_Liste des tâches_:
a: Répondez aux questions suivantes d'après le passage sur le catholicisme et les migrants :
(i) Quelle fonction Laurent Dandrieu occupe-t-il ?
(ii) Que dénonçaient les dominicains de l'hebdomadaire Sept dans les années 1930 ?
(iii) Pendant quelle guerre Mauriac et Marrou dénonçaient-ils l'hypocrisie d'une guerre civilisationnelle ?
b: Rédigez la suite du passage sur le catholicisme et les migrants, à partir de l'endroit où il s'arrête.

_Passage du texte_:
•••••

Le clivage qui traverse le catholicisme quant aux migrants et à l’islam est manifeste dans l’affrontement récent entre Laurent Dandrieu, rédacteur en chef à Valeurs actuelles, et Erwan Le Morhedec, blogueur longtemps connu sous le pseudo de Koz9. Le premier vient de signer une charge contre les appels du pape François à l’accueil des migrants. Il y voit un angélisme suicidaire qui conduit la civilisation européenne et chrétienne à sa fin. Le second s’inquiète de l’influence de la droite identitaire parmi les catholiques et dénonce le mythe de la France catholique comme identité nationale. Ce débat est doublement intéressant. Tout d’abord parce qu’il traverse un catholicisme de droite, proche de La Manif pour tous, intransigeant sur les questions de morale et l’importance de la fidélité à la messe. Historiquement, on serait tenté de dire que le catholicisme démocrate-chrétien – voire à gauche – est souvent né de la matrice antimoderne, par réaction contre les compromissions du conservatisme avec l’ordre établi. Ainsi, des dominicains de l’hebdomadaire Sept qui dénonçaient dans les années 1930 les illusions de la croisade franquiste ou l’aveuglement du clergé italien face à la guerre d’Éthiopie.
Ainsi, de Mounier et des non-conformistes catholiques, qui voulaient redonner à la foi sa portée révolutionnaire, par opposition aux langueurs dévirilisantes de la piété bourgeoise. Ainsi, de Mauriac ou de Marrou qui, pendant la guerre d’Algérie, dénonçaient l’hypocrisie d’une guerre civilisationnelle qui légitimait la barbarie de la torture. La question est posée : est-ce que la droitisation d’une partie des catholiques ne va pas recréer une nouvelle aile gauche (sans être forcément de gauche)10 ?

•••••

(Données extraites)
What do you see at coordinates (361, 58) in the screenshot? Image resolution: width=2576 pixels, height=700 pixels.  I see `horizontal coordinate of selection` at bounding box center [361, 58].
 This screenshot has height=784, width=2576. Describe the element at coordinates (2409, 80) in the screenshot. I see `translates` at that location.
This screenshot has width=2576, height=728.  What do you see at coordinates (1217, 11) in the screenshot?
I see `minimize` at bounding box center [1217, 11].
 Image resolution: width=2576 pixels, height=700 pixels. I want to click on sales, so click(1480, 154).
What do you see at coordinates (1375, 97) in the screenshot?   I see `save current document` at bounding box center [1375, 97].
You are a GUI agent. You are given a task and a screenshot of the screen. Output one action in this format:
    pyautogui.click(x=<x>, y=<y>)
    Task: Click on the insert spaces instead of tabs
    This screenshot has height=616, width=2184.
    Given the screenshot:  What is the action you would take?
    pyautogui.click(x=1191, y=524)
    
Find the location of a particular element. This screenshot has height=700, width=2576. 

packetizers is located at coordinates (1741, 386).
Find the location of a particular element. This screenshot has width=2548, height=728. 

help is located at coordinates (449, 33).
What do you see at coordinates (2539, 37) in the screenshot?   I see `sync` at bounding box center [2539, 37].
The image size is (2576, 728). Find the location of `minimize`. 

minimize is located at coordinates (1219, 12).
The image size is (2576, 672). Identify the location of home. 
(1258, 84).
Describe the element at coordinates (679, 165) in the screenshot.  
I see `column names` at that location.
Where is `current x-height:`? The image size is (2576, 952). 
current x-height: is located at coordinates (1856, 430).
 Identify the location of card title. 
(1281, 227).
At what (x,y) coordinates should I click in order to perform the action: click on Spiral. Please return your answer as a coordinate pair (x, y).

•••••

_Réponses aux tâches_:
a:
(i) Il est rédacteur en chef à Valeurs actuelles.
(ii) Ils dénonçaient les illusions de la croisade franquiste ou l'aveuglement du clergé italien face à la guerre d'Éthiopie.
(iii) Pendant la guerre d'Algérie.

b:
Une légitimité en partage
Ce débat fait aussi saillir une tension fondamentale qui traverse le christianisme. Les premiers chrétiens n’ont pas connu le retour de Jésus qu’ils attendaient. L’Église a dû s’installer dans le temps. Dans la Cité de Dieu, Augustin a tenté de poser les enjeux de la condition historique du chrétien déchiré entre la cité de Dieu et la cité des hommes. Puis l’Église catholique a trouvé un compromis avec les rois barbares. Contre une reconnaissance de son autorité spirituelle, elle les a faits légataires de la mythologie politique de l’ancien Israël. Les rois sacrés s’inscrivent dans la filiation davidique et leurs peuples deviennent des nations élues de Dieu. L’histoire providentielle de la France poursuit la geste biblique. Cette légitimité religieuse en partage entre le pape et les rois sera la source de conflits sans fin. En 1917, le père Sertillanges opposa la défense de la civilisation au pacifisme de Benoît XV. Après la condamnation de l’Action française en 1926, bien des catholiques dénoncèrent une manœuvre du pape Pie XI pour affaiblir la France. Ces crises furent l’occasion de déchirants cas de conscience pour les catholiques.
Que choisir ? Une posture eschatologique de renoncement à la prudence politique au nom du trésor à accumuler dans le Ciel ? Un témoignage prophétique de l’unité des hommes devant Dieu ? Ou le choix filial de protéger l’héritage national et religieux reçu, pour le perpétuer ? Le martyre d’une fidélité qui ne tolère aucun renoncement ? Les catholiques n’ont rien à gagner à évacuer de tels débats en s’abritant pieusement derrière le mythe de leur unité. Au contraire, il est urgent qu’ils affrontent une nouvelle fois, pour eux-mêmes et pour leurs concitoyens, l’épineux problème de l’articulation entre le particulier et l’universel. Membres d’une communauté mondiale massive, mais enracinés dans un destin national dont leur foi est en partie un héritage, ils ont bien des ressources pour y réfléchir avec une subtilité absente, hélas, de bien des débats publics. L’alternative entre nationalisme et mondialisme est caricaturale, et l’Incarnation n’est pas l’opposé de la transcendance.
- 1.
Bernadette Sauvaget, « Des pères par-delà les mers pour sauver les églises », Libération, 26 janvier 2017.
- 2.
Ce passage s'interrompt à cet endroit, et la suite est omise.